According to Reuters article published on March 15, 2023, the Canadian and Alberta governments will establish a federal-provincial working group to accelerate remediation of oil sands tailings ponds, the Alberta government said on Wednesday, as investigations continue into an ongoing tailings leak at Imperial Oil's (IMO.TO) Kearl project.
Federal Environment Minister Steven Guilbeault and Alberta Environment Minister Sonya Savage met on Tuesday to discuss the incident at the 240,000 barrel-per-day Kearl mining project in northern Alberta.
Industrial wastewater containing toxins including arsenic and dissolved iron has been seeping from tailings ponds at Kearl since at least May last year. Last month, Imperial reported a separate leak of more than 5,000 cubic metres (1.3 million gallons) of tailings water from one of its holding ponds.
"The ministers also discussed accelerating collaboration on a long-term solution for the treatment and remediation of tailings ponds and will work to establish a federal-provincial working group to ensure this is developed as quickly as possible," a readout of the meeting released on Wednesday said.

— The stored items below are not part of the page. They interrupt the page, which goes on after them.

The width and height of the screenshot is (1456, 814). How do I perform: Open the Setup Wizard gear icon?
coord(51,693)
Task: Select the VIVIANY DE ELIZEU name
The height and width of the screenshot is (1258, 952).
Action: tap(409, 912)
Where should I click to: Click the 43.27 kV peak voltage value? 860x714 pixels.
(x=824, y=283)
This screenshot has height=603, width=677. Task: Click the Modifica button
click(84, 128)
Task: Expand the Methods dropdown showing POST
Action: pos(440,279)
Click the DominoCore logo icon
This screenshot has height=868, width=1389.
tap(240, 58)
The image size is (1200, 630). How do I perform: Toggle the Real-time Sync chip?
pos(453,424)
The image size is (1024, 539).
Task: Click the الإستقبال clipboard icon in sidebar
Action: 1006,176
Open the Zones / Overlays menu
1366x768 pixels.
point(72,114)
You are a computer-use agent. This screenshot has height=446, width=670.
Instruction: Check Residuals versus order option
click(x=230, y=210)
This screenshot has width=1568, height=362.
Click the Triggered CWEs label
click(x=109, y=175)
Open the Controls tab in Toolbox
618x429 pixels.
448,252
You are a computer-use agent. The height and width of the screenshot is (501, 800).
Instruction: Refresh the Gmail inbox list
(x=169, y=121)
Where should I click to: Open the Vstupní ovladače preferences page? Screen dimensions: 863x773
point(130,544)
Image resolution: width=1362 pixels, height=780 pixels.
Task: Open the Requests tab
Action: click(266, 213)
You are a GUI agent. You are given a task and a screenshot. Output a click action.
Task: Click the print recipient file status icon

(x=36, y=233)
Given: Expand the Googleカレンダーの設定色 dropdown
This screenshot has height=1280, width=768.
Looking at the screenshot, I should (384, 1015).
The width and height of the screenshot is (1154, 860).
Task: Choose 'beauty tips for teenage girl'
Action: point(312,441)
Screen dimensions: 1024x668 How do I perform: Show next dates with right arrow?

Alberta's oil sands mines produce vast quantities of toxic tailings water. Total volumes reached 1.36 trillion cubic metres in 2020, according to the Alberta Energy Regulator.
Calgary-based Imperial, majority-owned by Exxon Mobil Corp (XOM.N), and the AER have both been criticised for failing to properly disclose the Kearl tailings leak to local communities. read more
Alberta has sent officials to Kearl to conduct independent water sampling, in addition to monitoring by the AER and Imperial, according to the meeting readout. Guilbeault and Savage agreed to share testing results and review information exchange processes.
Last week, federal inspectors said the leak is harmful to wildlife and ordered Imperial to take immediate action to contain the seepage.
Imperial said on Wednesday nearly 200 people are working on related activities at the site and have made progress on mitigating seepage, almost completing the clean-up of the drainage pond overflow.
The company said that monitoring and water sampling data shows no impacts to local waterways or drinking water, and that the Regional Municipality of Wood Buffalo has declared drinking water to be safe in the nearby community of Fort Chipewyan.